The NAJYRC is a North American competition, run with international rules, that has been in operation since the 1970s.

Reining was only added three years ago, joining the other major disciplines of show jumping, dressage and eventing.

The four-member Alberta team, also including Carseland’s Kaylynn Malmberg and St. Paul’s Nancy Pratch, formed their squad after competing in a series of three qualifying runs earlier this year.
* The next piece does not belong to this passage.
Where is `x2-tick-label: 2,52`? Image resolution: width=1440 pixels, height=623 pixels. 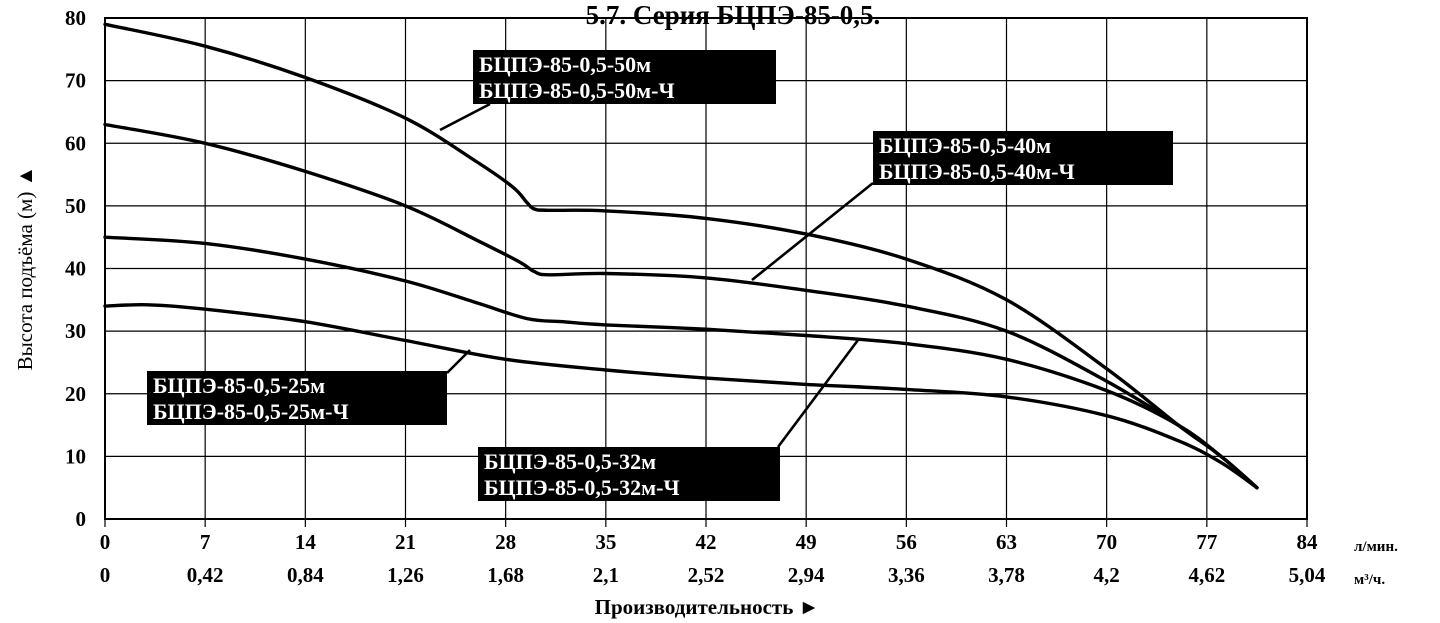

All four girls competed in the individual event as well, with Pratch earning the top spot, Malmberg second and Sapergia third.

The girls then performed again individually, but their scores combined into one total against five other teams, three from Canada and two from the United States, for their gold-medal winning event.

“Reining involves the rider and the horse going through a series of maneuvers and patterns,” Magnuson explained.

“The horse must look like it’s willingly doing it, with no yanking on the reins, and it’s controlled mostly by the rider’s body and legs.”

Making the 3,200-kilometre drive with four horses wasn’t an easy feat, Magnuson said, as a three-vehicle convoy drove for 50 hours with all the horses in one trailer.

“That was a task in itself,” she said. “We put in 40 bales of hay, as well as supplements like flax, and a 60-gallon container of water.

They also had a few issues on the way down, with three flat tires on the trailer at different times.”

Three of the horses were dehydrated upon arrival, and only had one day of recovery before the competition began, but they were back to 100 per cent by show time.

“The horses were able to respond and the girls really came together as a team,” Magnuson said.

“Reining is normally a very individual event, but they were very supportive of each other and now they have this shared experience and title.”